Etymology
Named for John George Champion, English botanist, who collected in Hong Kong in the mid-1800s.
Description
Rhizome: erect, massive, bearing several fronds in a tuft, scaly.
Frond: 90 cm high by 20 cm wide, evergreen, remains upright in winter, monomorphic, blade/stipe ratio: 3:2.

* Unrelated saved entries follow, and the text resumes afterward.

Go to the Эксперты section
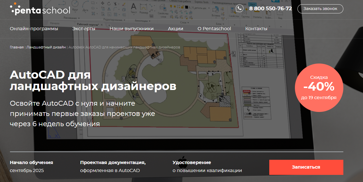363x182 pixels. (84, 29)
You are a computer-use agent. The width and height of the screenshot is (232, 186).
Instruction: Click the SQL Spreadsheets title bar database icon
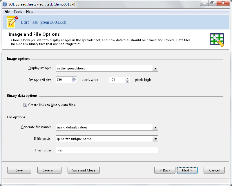(5, 4)
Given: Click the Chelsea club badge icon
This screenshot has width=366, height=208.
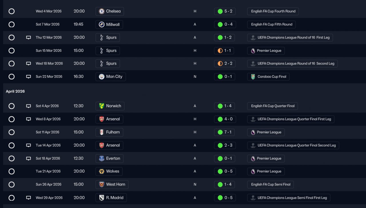Looking at the screenshot, I should coord(102,11).
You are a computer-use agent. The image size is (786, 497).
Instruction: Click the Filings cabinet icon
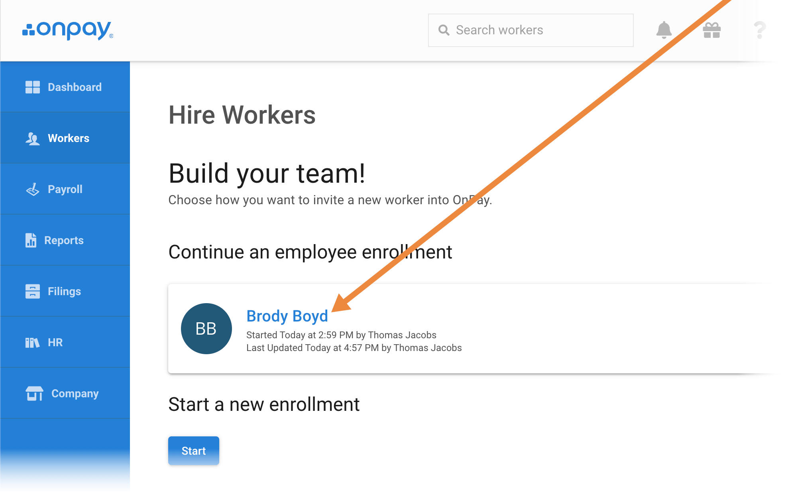click(x=33, y=292)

Stipe: straw-colored to brown, scales coppery to dark brown, more or less shining, bright, membranous, subtriangular-lanceolate to linear, 0.8--2 cm long, gradually narrowing towards filamentous tails; scales at stipe base to 2 cm long, vascular bundles: 3-7 in a c-shaped pattern.
Blade: 2-pinnate, ovate to oblong-ovate, acuminate at apex, leathery, glossy, scales on rachis dense, similar to those on stipes but smaller and darker.
Pinnae: 12 to 14 pair, basal pair anadromous; pinnules ovate to oblong-ovate, round to moderately acute at apex, auricled and shallowly cordate at base; costae grooved above, continuous from rachis to costae; veins free, forked.
Sori: round, submarginal to medial on pinnules, dispersed evenly on laminar surface, indusium: reniform, at a sinus, sporangia: brownish, maturity: late fall.
Culture
Habitat: dry floor of forests, foot of lower mountains.
Distribution: Japan, Korea and China.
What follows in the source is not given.